Cara penerimaan peserta didik baru yaitu:
Pertama, berdasarkan hasil tes masuk,
yaitu siapa yang diterima dari calon peserta didik yang mendaftar, ditentukan berdasarkan hasil tes
yang diadakan. Sekolah menentukan nilai
batas lulus, calon yang memperoleh nilai tes masuk sama atau lebih tinggi dari nilai batas lulus
dinyatakan diterima. Kedua, berdasarkan
hasil evaluasi akhir atau Nilai Ujian Akhir.

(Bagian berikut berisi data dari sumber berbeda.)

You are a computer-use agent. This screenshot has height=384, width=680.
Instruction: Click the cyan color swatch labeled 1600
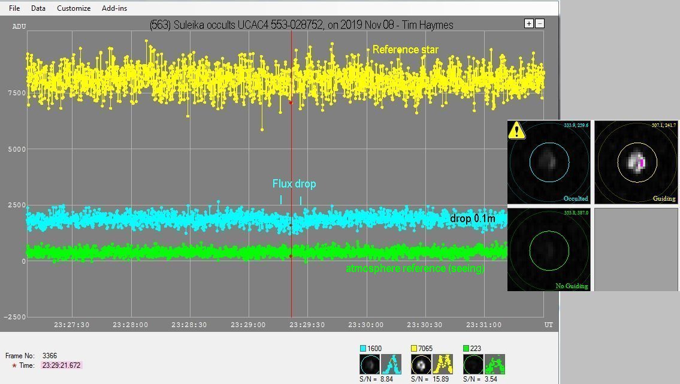click(363, 349)
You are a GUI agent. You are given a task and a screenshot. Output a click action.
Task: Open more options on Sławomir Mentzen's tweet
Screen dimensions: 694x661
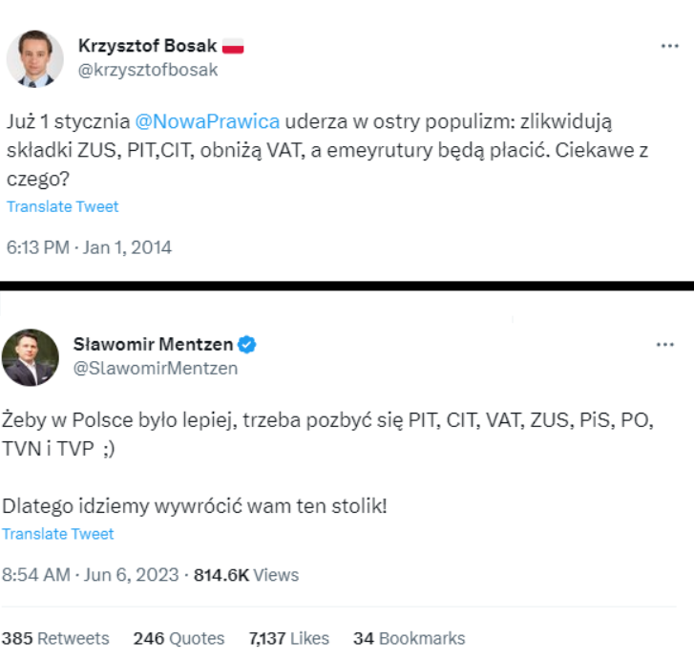coord(665,345)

Dengan cara ini filter atau penyaring
diterimanya calon peserta didik yang
mendaftar didasarkan pada posisi jumlah Nilai ujian akhir yang dimiliki dikaitkan dengan posisi jumlah Nilai
ujian akhir dari semua pendaftar. Semua
calon diranking menurut jumlah Nilai ujian akhir, penentuan siapa yang diterima didasarkan pada
ranking Nilai ujian akhir, dimulai dari
Nilai ujian akhir tertinggi hingga Nilai ujian akhir tertentu, sampai jumlah peserta didik yang
diperlukan sekolah terpenuhi.[19]
2) Pembentukan panitia
penerimaan peserta didik baru
Pembentukan panitia penerimaan peserta didik
baru dilakukan sekali setahun. Oleh
karena itu dibentuk khusus untuk itu dan dibubarkan setelah kegiatan selesai.[20]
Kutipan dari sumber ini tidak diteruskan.